Input material below:
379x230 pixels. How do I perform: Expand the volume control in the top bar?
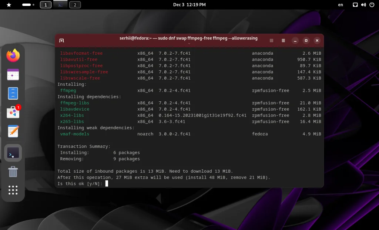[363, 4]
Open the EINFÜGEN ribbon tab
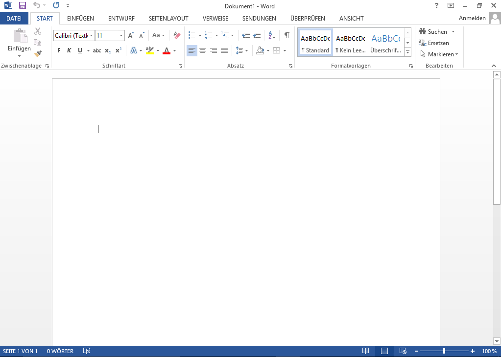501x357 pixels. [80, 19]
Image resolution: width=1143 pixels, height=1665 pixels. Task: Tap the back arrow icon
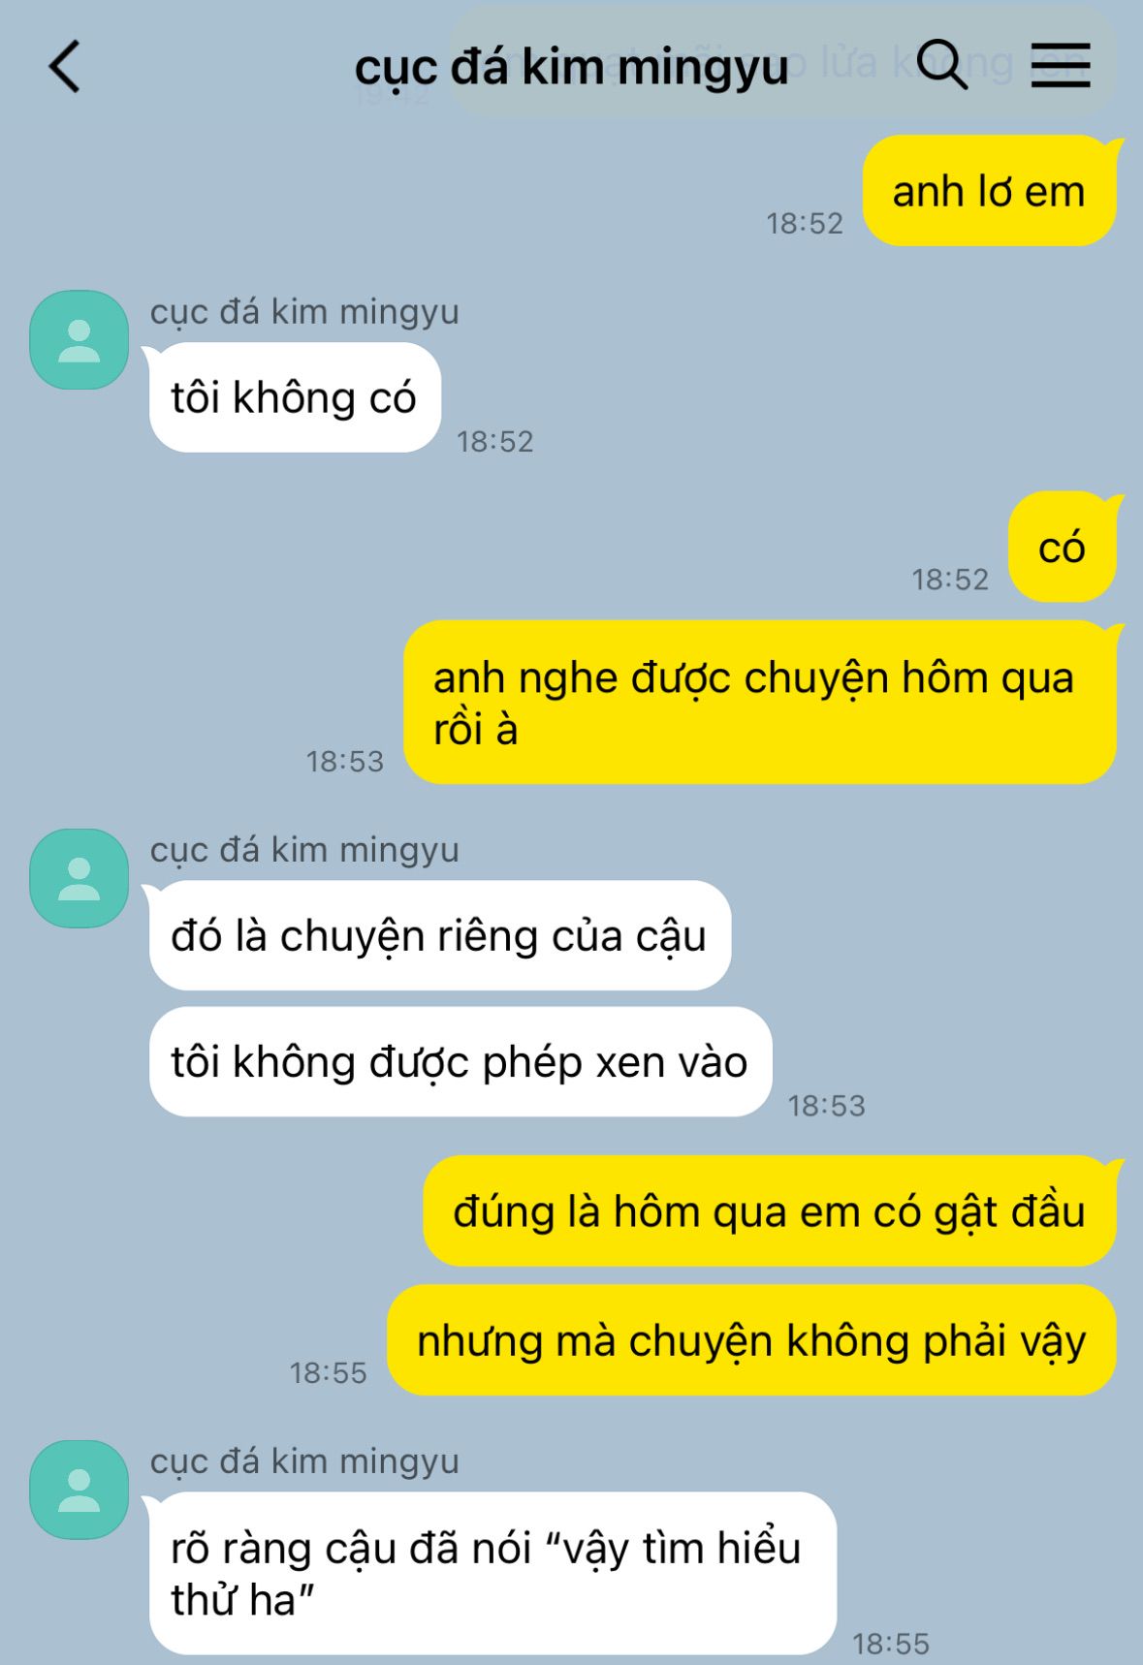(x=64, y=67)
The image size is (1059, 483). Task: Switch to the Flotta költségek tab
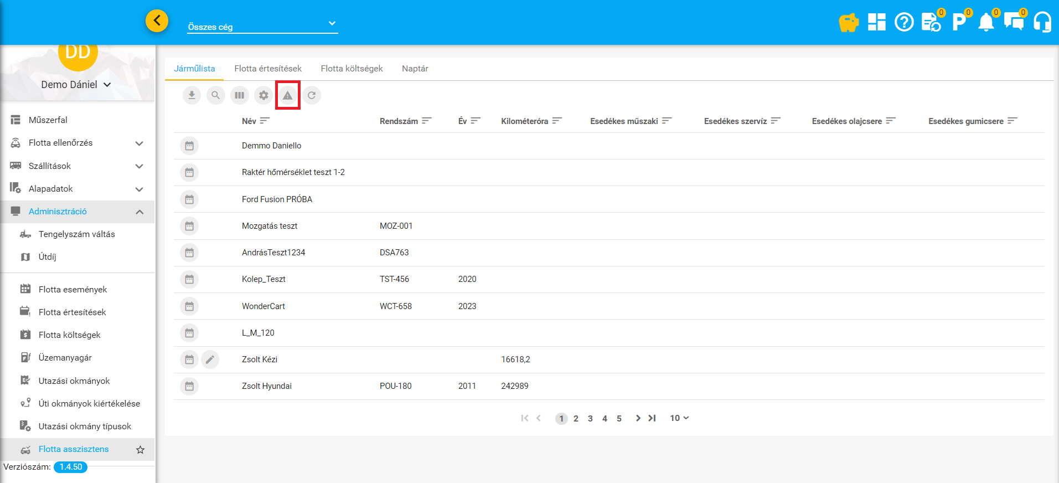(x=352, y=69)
End of Input material.
**Exercise**
Give again, word for word, each line from the one holding "Open the EINFÜGEN ribbon tab" through the end of the entries, and leave out any picture.

**Finished exercise**
Open the EINFÜGEN ribbon tab
501x357 pixels. [80, 19]
Image resolution: width=1143 pixels, height=1665 pixels. Task: Tap the back arrow icon
(x=64, y=67)
The image size is (1059, 483). Task: Switch to the Flotta költségek tab
(x=352, y=69)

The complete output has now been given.